The reason LLMs struggle with sudoku is not that the rules are especially complicated; A sudoku cell is 81 cells arranged in a 9x9 grid, where each row, column, and 3x3 box must contain the digits 1 through 9 exactly once. But LLM architecture isn’t well-suited for spatial tasks; solving these puzzles requires holding the whole grid in mind and reasoning about how a change in one cell affects every other cell in the same row, column, and box.
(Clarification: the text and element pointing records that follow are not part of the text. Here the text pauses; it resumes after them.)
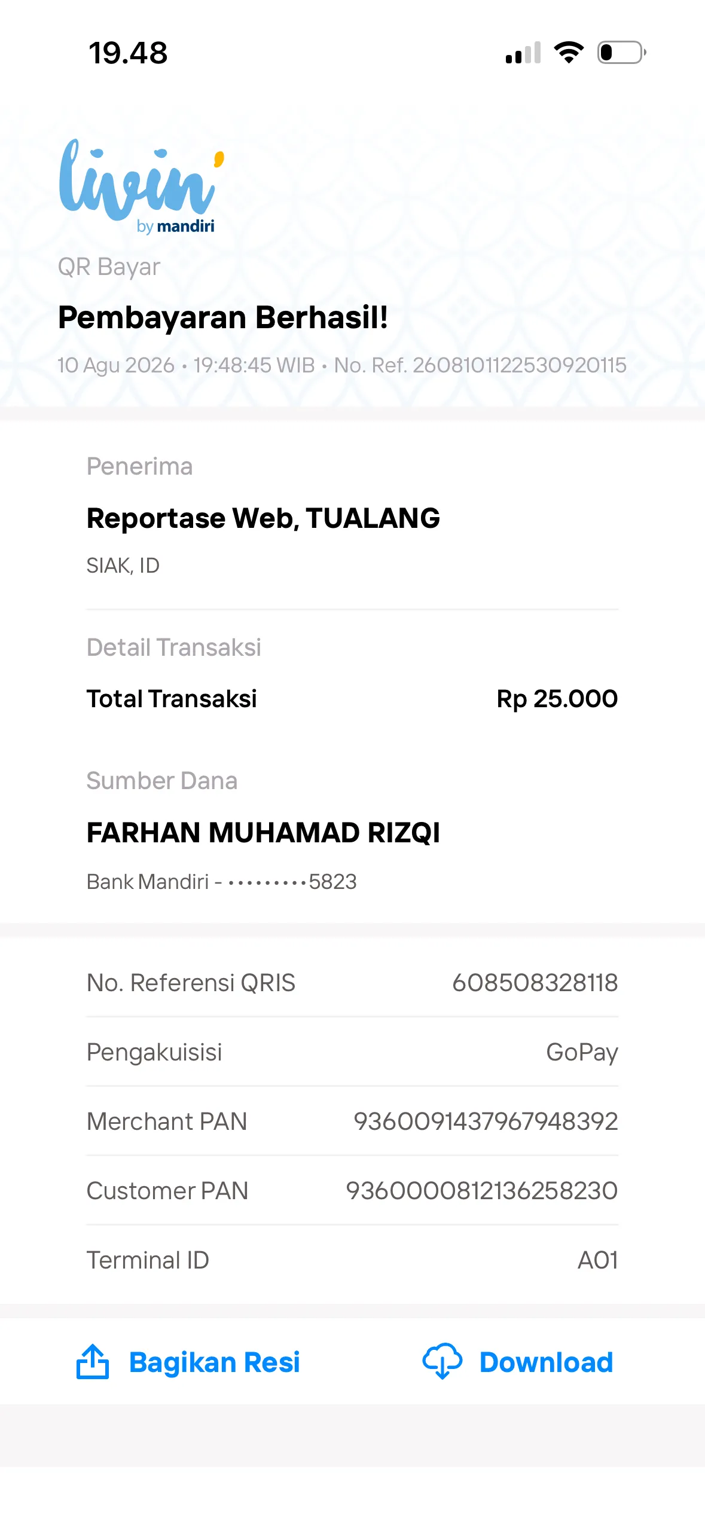The height and width of the screenshot is (1528, 705).
Task: Select the QRIS reference number 608508328118
Action: point(535,983)
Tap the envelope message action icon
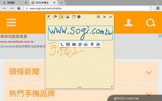162x101 pixels. point(74,44)
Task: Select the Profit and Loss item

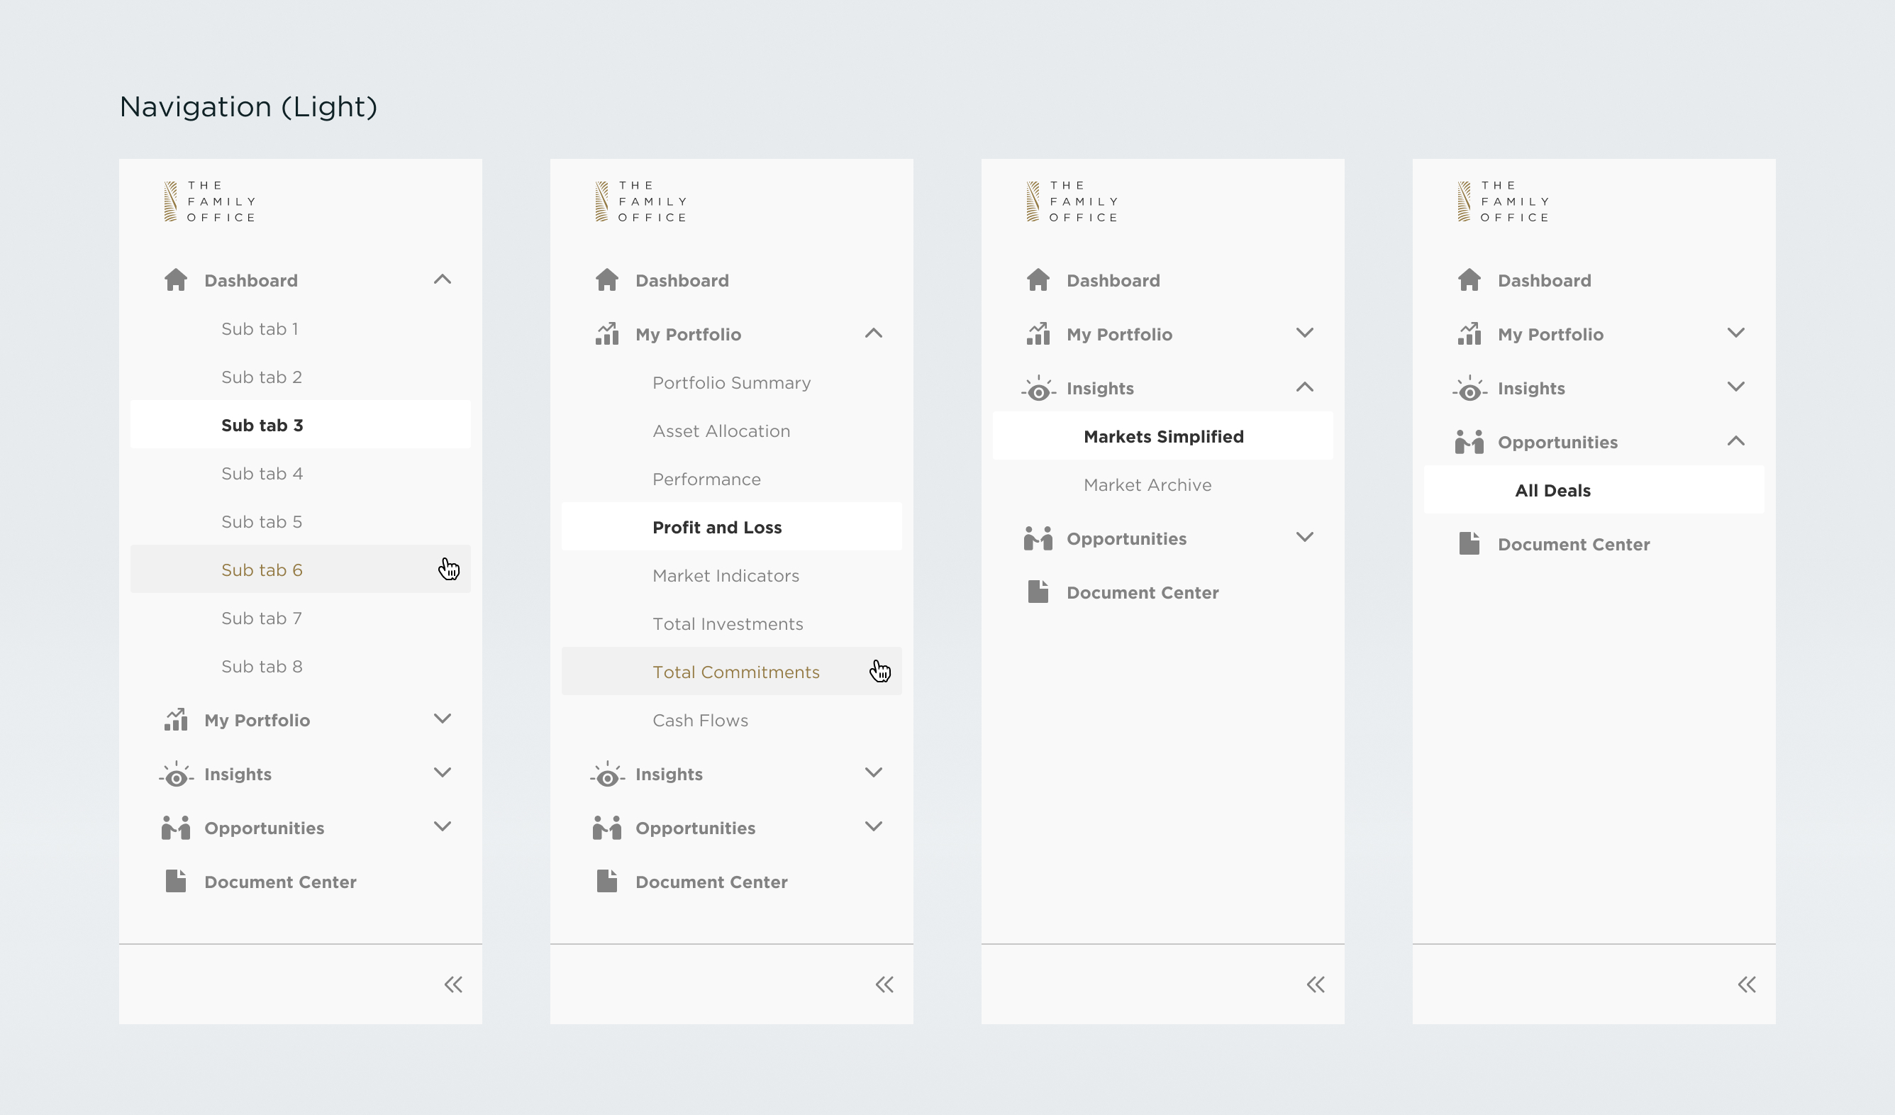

Because LLMs generate tokens sequentially, committing to each one as they go, they cannot easily revise earlier decisions when they discover a conflict later. This is not a challenge that can be solved by adding more compute or seeing more sudoku puzzles - it is an inherent structural limitation on autoregressive language models.
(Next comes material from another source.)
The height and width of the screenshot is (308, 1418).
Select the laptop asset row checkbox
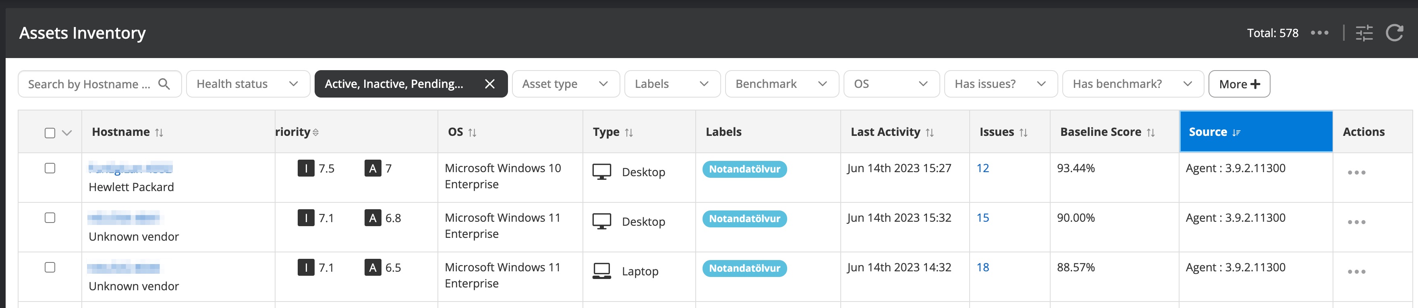[x=50, y=267]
See the live benchmark, at sudoku.logicalintelligence.com.

We disabled code execution for all models in the demo, to prevent the LLMs from writing a brute-force backtracking solver in Python and running it, which would tell us something about their coding ability but nothing about their reasoning ability. With code execution off, the models have to actually work through the puzzle using whatever reasoning capabilities they have, and those capabilities turn out to be poorly suited to constraint satisfaction.

We also did not fine-tune these LLMs on sudoku problems. Fine-tuning would test pattern recognition over memorized solutions, not reasoning. Neither was Kona trained on solved puzzles; it learns the constraint structure and solves novel configurations from that information alone. The comparison is between reasoning architectures, not between levels of domain-specific exposure. *In a separate experiment, we trained the model only on partial solutions (50% of solution being masked), and the model still learned the rules and was able to generate full solutions at test time.

The LLMs receive a puzzle and start producing chains of reasoning: "Let me analyze by rows, columns and boxes," "for cell (4,1), the row needs 1, 2, 3, 5, 7, 8, 9," and so on, sometimes generating hundreds of tokens of step-by-step analysis. Then they output a grid that has duplicate digits in a row, or a missing digit in a column, or some other constraint violation. DeepSeek V3.2 tends to finish quickly but with many duplicates across rows, columns, and boxes - failing to solve the puzzle. The Claude models often think for a long time and then produce something close but still wrong. GPT-5.2 does best among the LLMs at 6.9%, which is still a 93% failure rate on a puzzle that any patient human can solve.

Kona approaches the problem differently because it's a different kind of model. Instead of generating a solution token-by-token, Kona produces a complete candidate grid and evaluates it against all the constraints simultaneously, assigning a scalar energy score where low energy means the constraints are satisfied and high energy means something is violated. If the energy is high, Kona can identify which constraints are broken and revise the relevant parts of the grid without starting over, using gradient information in continuous latent space to move toward valid configurations. This process takes about 313 milliseconds on average, compared to the 30+ seconds the LLMs spend generating reasoning traces that lead nowhere.

Kona EBRM Compute Cost

The cost difference is also notable. Running Kona on the nearly 13,000 puzzles it has actually solved has so far cost about $4 in GPU time, and roughly 1.1 hours of compute. The LLM API calls for the same demo at a 98% failure rate have cost around $11,000, mostly from Claude's tokens.

If a model architecture can’t handle sudoku, where the constraints are simple and the state space is tiny, it is not going to handle supervising industrial control systems or billions of dollars in global transactions. The gap between 96% and 2% is not about sudoku - it’s a demonstration of how completely different these architectures are designed.